▼

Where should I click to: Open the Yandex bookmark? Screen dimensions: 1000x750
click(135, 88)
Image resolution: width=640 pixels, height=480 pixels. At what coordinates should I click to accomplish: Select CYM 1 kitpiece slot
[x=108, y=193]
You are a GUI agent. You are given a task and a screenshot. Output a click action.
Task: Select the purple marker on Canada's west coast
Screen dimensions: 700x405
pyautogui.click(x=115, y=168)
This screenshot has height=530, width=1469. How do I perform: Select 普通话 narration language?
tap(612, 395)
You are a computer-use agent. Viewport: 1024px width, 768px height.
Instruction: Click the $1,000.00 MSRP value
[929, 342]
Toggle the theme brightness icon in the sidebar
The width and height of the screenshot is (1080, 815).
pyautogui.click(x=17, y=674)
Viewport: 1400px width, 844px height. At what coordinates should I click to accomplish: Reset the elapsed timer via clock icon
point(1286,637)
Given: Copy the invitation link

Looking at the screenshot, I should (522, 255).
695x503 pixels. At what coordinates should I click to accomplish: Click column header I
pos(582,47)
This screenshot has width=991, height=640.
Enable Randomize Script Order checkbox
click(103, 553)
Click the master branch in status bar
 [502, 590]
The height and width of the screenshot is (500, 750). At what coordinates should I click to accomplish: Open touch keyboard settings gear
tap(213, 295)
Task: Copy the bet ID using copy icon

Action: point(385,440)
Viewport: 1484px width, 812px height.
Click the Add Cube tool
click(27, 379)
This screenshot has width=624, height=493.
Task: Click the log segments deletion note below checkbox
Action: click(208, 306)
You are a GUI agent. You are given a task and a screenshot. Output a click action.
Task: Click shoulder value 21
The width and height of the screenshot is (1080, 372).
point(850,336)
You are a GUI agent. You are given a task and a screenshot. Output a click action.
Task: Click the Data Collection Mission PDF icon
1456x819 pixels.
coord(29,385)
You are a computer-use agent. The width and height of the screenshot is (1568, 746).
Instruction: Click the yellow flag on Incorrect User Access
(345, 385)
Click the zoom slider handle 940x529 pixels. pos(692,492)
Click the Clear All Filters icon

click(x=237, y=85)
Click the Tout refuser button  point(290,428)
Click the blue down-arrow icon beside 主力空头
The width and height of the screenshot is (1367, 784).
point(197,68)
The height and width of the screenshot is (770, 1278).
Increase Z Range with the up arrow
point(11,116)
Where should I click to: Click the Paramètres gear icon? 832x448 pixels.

▲

▶ **WORK ITEM**: Check the data above and report how many lines include the word "computer", using a bare number.

▶ **EXERCISE SOLUTION**: 2